Munch's most famous work, 'The Scream' is moving to a new, more secure home. Terje Pedersen NTB/AFP
Munch's most famous work, 'The Scream' is moving to a new, more secure home. Terje Pedersen NTB/AFP

To Edvard Munch, they were his children. And like any doting father, he hated the idea of them straying too far from home.

Now, more than 26,000 artworks from the master expressionist's "family" -- including his best known piece, "The Scream" -- have moved under one roof in the enormous and custom-built MUNCH museum on the shore of Oslo Fjord.

Gone is the old, rundown and poorly secured Munch Museum in the Norwegian capital's outskirts -- from where a version of "The Scream" and another masterpiece, "Madonna", were stolen by armed robbers in 2004.

On Friday, the new museum opens to the public smack dab in the heart of Oslo, in a luxuriously spacious modernist building that has sparked much controversy.

"This might be the biggest museum for a single artist," museum director Stein Olav Henrichsen says as he gives a tour of the building.

With 13 floors covering more than 26,000 square meters (280,000 square feet), the new building offers five times more exhibition space than the gloomy museum that until now housed Norway's national treasure.

A bachelor who had no children, Munch (1863-1944) bequeathed his work to the city of Oslo. He had originally intended to leave it to the Norwegian state, but changed his will at the last-minute to avoid the art falling into unwanted hands.

- 'Degenerate art' -
At the time, Norway was occupied by the Nazis, who considered the pioneer of expressionism to be a maker of "degenerate art".

Rising from the shore of the fjord and next to the city's iconic opera house, the new museum aims to make up for a historical injustice by finally giving the world-renowned artist the building his admirers feel his oeuvre deserves.

Half a million visitors are expected each year -- with the museum hoping for more than a million -- to view the 200 works on permanent display across 4,500 square meters.

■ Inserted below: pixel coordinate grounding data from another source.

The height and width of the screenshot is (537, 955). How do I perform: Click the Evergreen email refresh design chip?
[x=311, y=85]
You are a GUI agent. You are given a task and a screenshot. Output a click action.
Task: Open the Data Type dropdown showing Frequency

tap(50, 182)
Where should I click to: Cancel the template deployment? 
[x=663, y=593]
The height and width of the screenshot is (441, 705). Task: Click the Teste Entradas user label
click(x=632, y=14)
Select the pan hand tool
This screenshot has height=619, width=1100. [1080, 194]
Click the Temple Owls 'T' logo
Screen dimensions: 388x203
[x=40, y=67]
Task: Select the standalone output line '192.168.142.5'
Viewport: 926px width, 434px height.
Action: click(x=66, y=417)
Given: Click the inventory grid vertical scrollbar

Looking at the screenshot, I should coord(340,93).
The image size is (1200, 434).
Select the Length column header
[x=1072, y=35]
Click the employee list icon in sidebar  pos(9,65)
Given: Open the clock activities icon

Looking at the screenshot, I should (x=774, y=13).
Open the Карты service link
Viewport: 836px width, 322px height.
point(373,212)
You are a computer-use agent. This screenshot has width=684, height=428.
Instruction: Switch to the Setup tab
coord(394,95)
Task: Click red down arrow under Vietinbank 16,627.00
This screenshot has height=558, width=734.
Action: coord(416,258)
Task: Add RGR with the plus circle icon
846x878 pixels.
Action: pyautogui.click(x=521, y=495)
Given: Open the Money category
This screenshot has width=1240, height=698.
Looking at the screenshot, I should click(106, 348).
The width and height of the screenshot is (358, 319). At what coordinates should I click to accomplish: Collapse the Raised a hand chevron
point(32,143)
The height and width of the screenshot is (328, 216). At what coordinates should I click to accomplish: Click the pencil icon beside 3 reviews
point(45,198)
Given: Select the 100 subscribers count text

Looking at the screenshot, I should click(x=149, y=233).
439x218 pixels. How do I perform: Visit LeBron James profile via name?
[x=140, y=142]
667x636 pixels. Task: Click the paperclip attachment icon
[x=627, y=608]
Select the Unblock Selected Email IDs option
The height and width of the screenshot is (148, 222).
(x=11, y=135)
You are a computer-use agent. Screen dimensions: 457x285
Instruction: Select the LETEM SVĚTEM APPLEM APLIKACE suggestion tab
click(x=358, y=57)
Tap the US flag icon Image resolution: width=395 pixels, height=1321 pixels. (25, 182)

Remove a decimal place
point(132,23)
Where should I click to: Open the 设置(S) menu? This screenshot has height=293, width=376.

Amid some of the recurring darker themes like angst, despair and death are less depressing ones exploring love, self-portraiture and landscapes.

Pallid and sickly naked bodies mix with fiery red strokes depicting mops of hair or sunsets.

And of course, there is "The Scream". The museum owns several versions of the iconic artwork: one painting, one drawing, six lithographs and several sketches.

It also features other masterpieces such as "Madonna" -- both it and the stolen "Scream" were recovered by police two years later -- "Vampire" and "The Sick Child", as well as some lesser known Munch pieces.

Among the latter are sculptures, photographs, a film, and two massive paintings -- "The Sun" and "The Researchers" -- which had to be lifted into the museum during construction through a hole in the façade.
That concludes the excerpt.